The goal of alleviating global poverty is not controversial. Poverty creates terrible human suffering and wasted human potential, and it’s urgent that we find solutions. Some solutions are obvious and widely popular, such as vaccines, free primary schooling and better nutrition. But we have also come to understand that energy is among the most important anti-poverty tools, an underpinning for other development goals. Yet energy access as a way to fight poverty is often greatly misunderstood.
We came to understand the importance of energy late, only as part of analyzing the potential for global decarbonization. The United Nations also came to this understanding in 2015 when it developed its 17 Sustainable Development Goals (SDGs) aimed at “ending poverty, protecting the planet and ensuring prosperity for all.” Goal number seven: access to energy for all.
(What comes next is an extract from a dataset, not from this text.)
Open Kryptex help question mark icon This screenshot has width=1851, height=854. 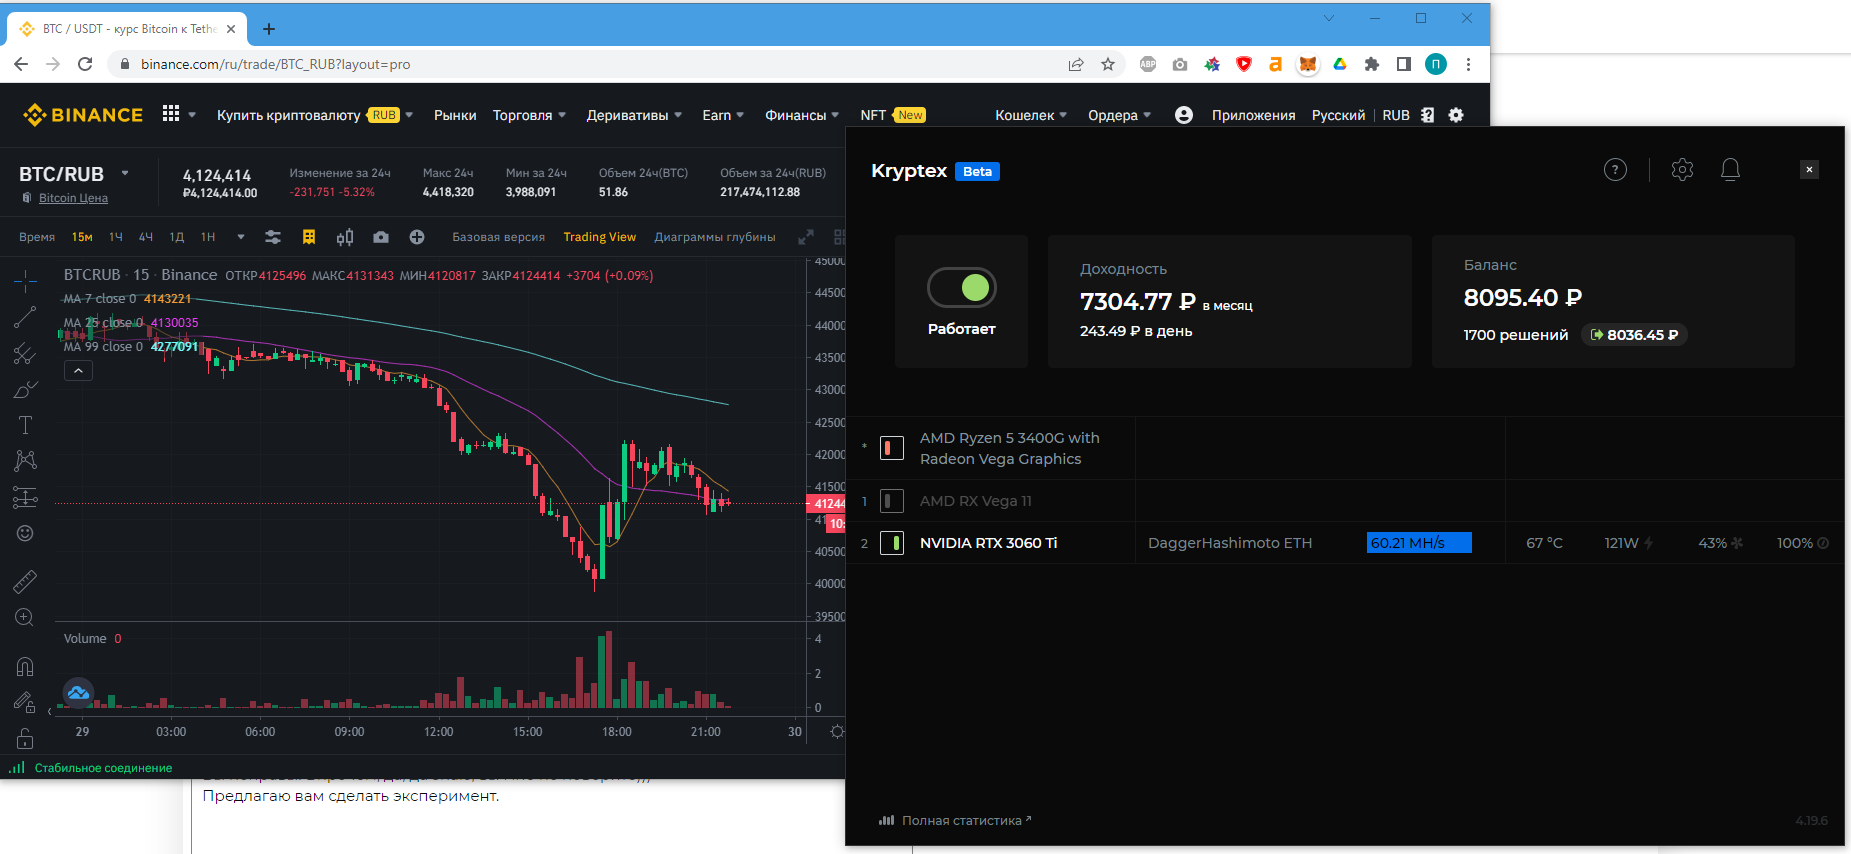pos(1615,170)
A hint at the challenges involved lies in the focus of SDG no. 7, or SDG7, on “affordable and clean energy.” This phrase conjures images of rooftop solar panels, kitchens illuminated with a single light bulb, and community wind turbines. These are important parts of fighting poverty, and they represent progress for people who rely on burning wood for heat and light. However, this basic level of energy access addresses only a tiny part of the greater challenge. It is the first step, not the destination. Yet the data indicator used by the U.N. to determine energy access success is minimum threshold of 50 kilowatt-hours per year. In other words, the goal would be considered met if a person in India or Senegal used as much energy in a whole year as an average American uses in just 33 hours.
This is not a way to eliminate global poverty—but other adjectives in SDG7 get us closer to a true solution: affordable, reliable and modern.
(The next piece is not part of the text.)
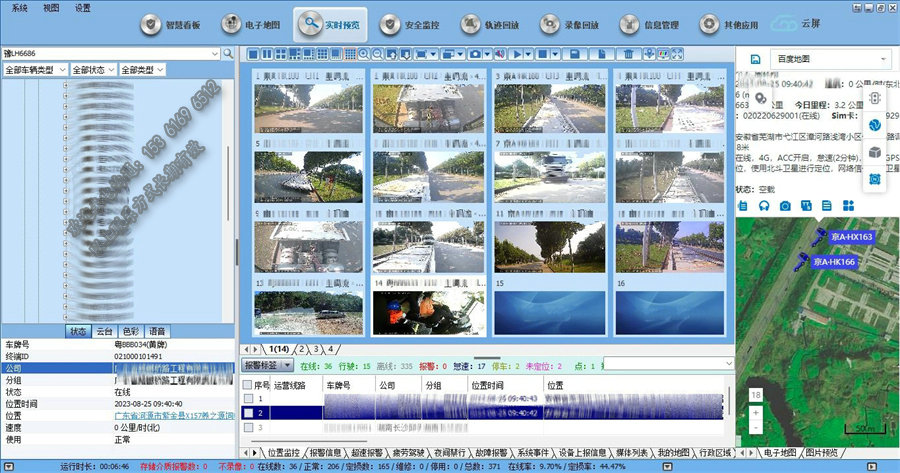Open the 报警标签 dropdown
The height and width of the screenshot is (473, 900).
coord(267,366)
No one would argue that a single light bulb and cell phone charger are adequate to eliminate poverty. As a first step, however, they are critical. Light expands the hours available for both working and education and eliminates the burning of inefficient fuels that create health problems. Chargers increase connectivity and access to information. Economic development truly begins when energy expands to transform hard manual labor to other more productive pursuits. Energy that allows for the pumping of water, the reduction of indoor cooking over biofuels, and refrigeration of food is the next step in a community’s transformation. True economic development begins when energy can support farming, commercial development and, ultimately, industrialization. It’s tempting to romanticize rural, subsistence living, but those fantasies are a luxury of people who aren’t poor.
Access to reliable and abundant energy helps to create safe and prosperous communities. Widely available and safe medical care can proliferate. Productive agriculture fueled by effective fertilizer can feed growing populations. Enhanced infrastructure can enable efficient transport of goods and services. A more educated population can move countries away from labor and subsistence economies and retain and attract talent. None of this can happen without fuel, feedstock and reliable power. It is expanding access to modern energy that creates and expands the virtuous cycle of economic development.